Rami Abdelrahman, head of the Syrian Observatory for Human Rights, said about half the fatalities were civilians and the other half split about evenly between rebels and government soldiers.

“The figure is likely much higher as the rebels and the government lie about how many of their forces have died to make it look like they are winning,” Abdelrahman told Reuters.

Robert King writes: Today the dazed and grieving medical staff of Aleppo’s Dar al-Shifa Hospital, which just weeks ago I documented for VICE’s Ground Zero series, wandered around their razed makeshift medical facility, searching the rubble for victims of yesterday’s rocket attack launched by one of Assad’s fighter jets.

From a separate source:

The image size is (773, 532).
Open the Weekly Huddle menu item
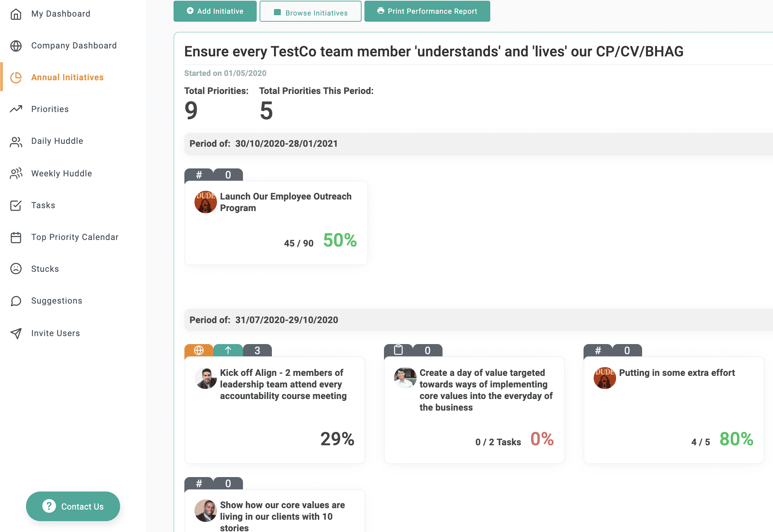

While some news reports claim that the destroyed building was adjacent to the hospital, they are incorrect. I have eaten lunch in that building several times. It housed the hospital’s administrative offices and doubled as its instrument-sanitization facility. Regardless, Dar al-Shifa’s operating facilities were also destroyed. It’s all gone, and anyone who is reporting that it is a lie or propaganda doesn’t know anything worthwhile. As with many times during my reporting in Syria, I was the only reporter on the scene who wasn’t also an activist.

Family members of the deceased stood in the street, waiting in agony for their love ones to be recovered. The exact death toll has yet to be confirmed, but today’s estimates put it at 40 and climbing.

Bulldozers worked through the night to move the debris so volunteers could extract the dead. Among the fallen were Dr. Abu Faisal, a newly married nurse Mrs. Bushra, the hospital’s information manager, and two of their security guards. Five additional nurses were wounded in the attack.

Earlier today I interviewed Dr. Osman, the head doctor of the now destroyed hospital, while he was surveying the damage. “Dar al-Shifa Hospital is now finished but in the future we will rebuild,” he said. “[Our] message was never the building itself, the message of Dar al-Shifa is [its] people and the doctors, and we will continue to save lives and relieve pain.”

Despite the obstacle Dr. Osman said that he expects to have a working hospital up in running in 48 hours. Until then many civilians in Aleppo are on their own in a war without any moral boundaries whatsoever.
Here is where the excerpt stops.